What the Spread Of A Plant Mildew Tells Us About Forests
Fragmenting habitats into smaller pieces may let diseases spread more easily, a new study finds
Plants from fragmented populations may be more susceptible to disease, according to a 12-year study of a weedy herb in Finland. The findings, which appear today in Science, are somewhat worrisome given how much of the global landscape has been broken up into small, isolated pieces.
Habitat fragmentation is not uncommon. Land may be crisscrossed by roads, replaced by farm fields or towns, or drowned in the reservoirs created by hydroelectric dams.

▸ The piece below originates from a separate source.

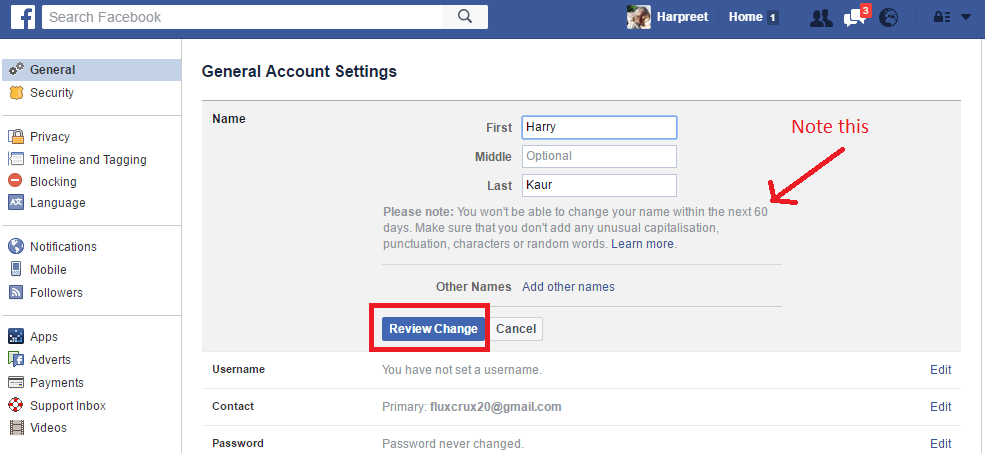Image resolution: width=985 pixels, height=453 pixels.
Task: Open the notifications globe icon
Action: 888,17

It’s easy to understand what the loss of those spaces can means for the plants and wildlife that no longer have homes—less so for the creatures and vegetation left behind in the patchy landscape.
How plant diseases spread through landscapes isn’t particularly well known; research has often focused on disease outbreaks, particularly among the agricultural crops people depend on for food. But pathogens are a natural part of the ecosystem. And scientists would like to know more about how they persist in the wild, and how human activities change things.
In the new study, Jussi Jousimo of the University of Helsinki and colleagues collected data from populations of the weedy herb Plantago lanceolata in the Åland archipelago of southwestern Finland. This area is home to thousands of populations of P. lanceolata, some of which are more fragmented and isolated than others due to the size and distribution of the islands.
Every year, a small percentage of the plants become infected with the powdery mildew Podosphaera plantaginis. The mildew is easy to spot on the leaves of the plant, and for 12 years, some 40 field assistants went out to the islands and tracked where the powdery mildew could be found among 4,000 populations of the herb.
The number of infected plants varied from year to year, from a low of 1.1 percent to as high as 16.9 percent in 2012. But overall, the mildew was more likely to infect plants from the highly fragmented areas than the highly connected ones. And when the researchers attempted to deliberately infect plants with the pathogen, their results “confirmed that resistance was significantly higher in the highly connected than in the isolated host populations,” they write.
It would seem that a pathogen should benefit from having potential hosts close together because it would be able to spread more easily through such highly connected populations. But in this experiment, the plants from those highly connected populations evolved greater resistance to the mildew, so the disease couldn’t take root.
Jousimo and colleagues speculate that there may be more gene flow between plants in these less isolated areas, which would let the plants share resistance genes. It’s also possible that these plants are living in areas of higher quality habitat and “may be able to invest more toward disease resistance than hosts growing in areas that are nutritionally limited,” they write.
“Studying infectious diseases in a metapopulation framework allows us to understand not just what permits outbreaks of infectious diseases to occur, but also the factors that determine the persistence of parasites between outbreaks,” notes Meghan A. Duff, of the University of Michigan in Ann Arbor, in an accompanying Perspectives article. Given the widespread nature of habitat fragmentation, she writes, “the results of the current study suggest that, in some cases, fragmentation might increase the likelihood of a population suffering disease outbreaks.”
With habitat fragmentation already a large contributor to the decline of species, the idea that it might also be promoting disease spread is a concern. But scientists and conservation managers have figured out how to connect some fragmented landscapes to help animal populations mix and mingle—perhaps something similar might help plants, too, survive the consequences of humanity’s growing sprawl.